1988 hörte sie auf zu arbeiten. Das Haus war finanziert. 1996 wurde ihr Sohn Hans Joachim Vater. Enkelsohn Philippe wurde geboren. Die Beziehung ging auseinander. Oma Christel kümmerte sich um ihren Enkel Phillippe, wann immer er zu ihr kam. Sie nannte ihn: "Mein goldiger Goldfasan!" Sohn Hans-Joachim: "In den 80er Jahren wollte sie unabhängiger werden. Sie ging in eine Fahrschule, machte ihren Führerschein, lernte englisch. Sie kümmerte sich um den großen Garten hinter dem Haus."
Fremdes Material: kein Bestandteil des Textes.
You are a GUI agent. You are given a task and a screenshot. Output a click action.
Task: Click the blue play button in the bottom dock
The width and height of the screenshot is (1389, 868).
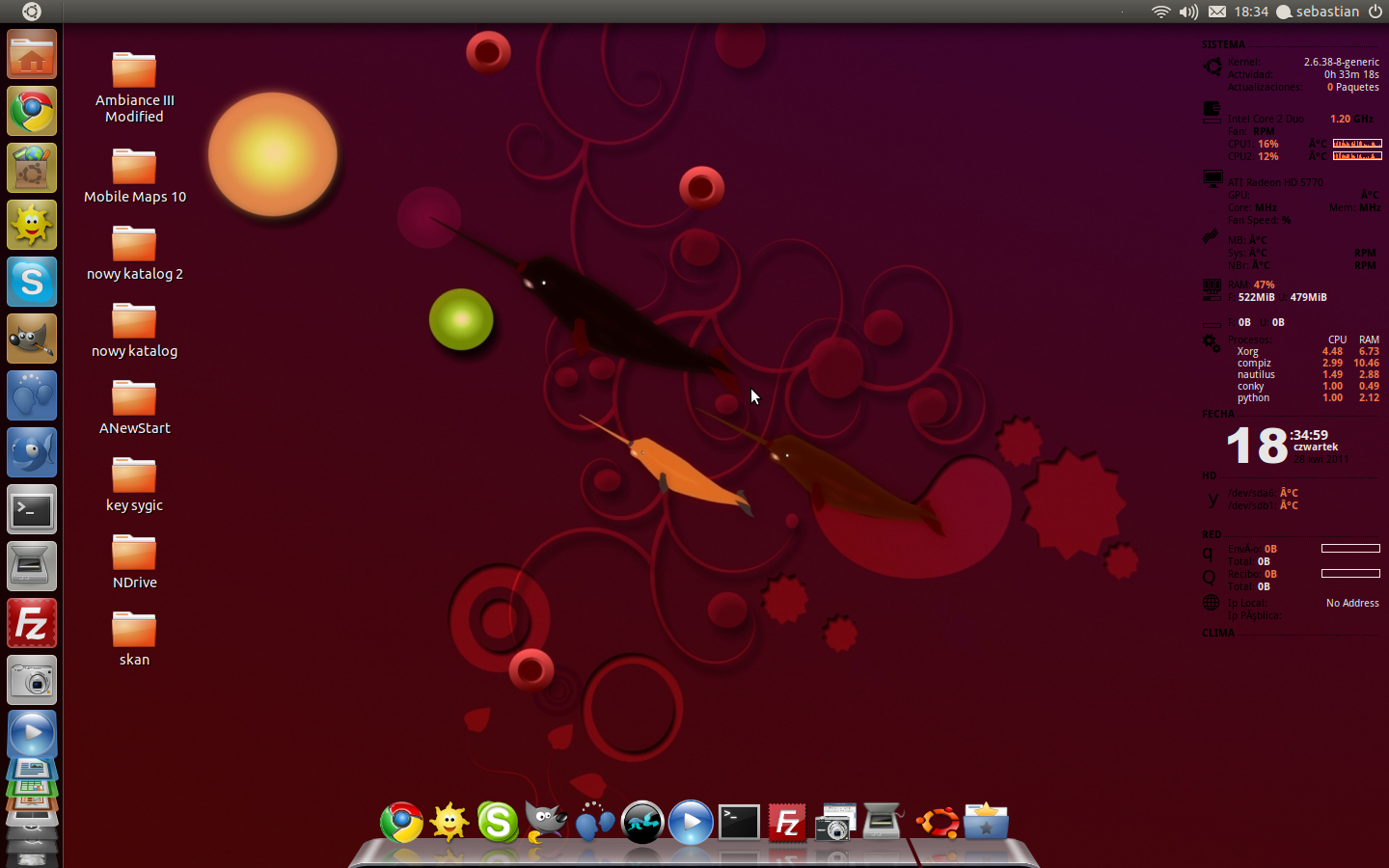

Sohn Andreas: "Seit den 80er Jahren hatte sie Bandscheibenschmerzen. Die schwere Akkordarbeit hatte Folgen. Aber ihr Optimismus blieb." Auch ihr Ehemann hatte inzwischen gesundheitliche Probleme. Er war ein Dialysepatient, starb am 10. Juni 2010. Und auch Ehefrau Christel musste immer öfter ins Krankenhaus wegen ihrer schweren Gefäßverkalkungen. Sohn Hans Joachim erzählt: "Wenige Tage vor ihrem Tod lag sie wieder im Krankenhaus in Ottweiler. Sie sagte: ,Ich will nach Hause.´ Sie ließ nicht locker. Wir holten sie. Wir waren bei ihr. Als sie starb, hielten mein Bruder Andreas und ich je eine Hand von ihr."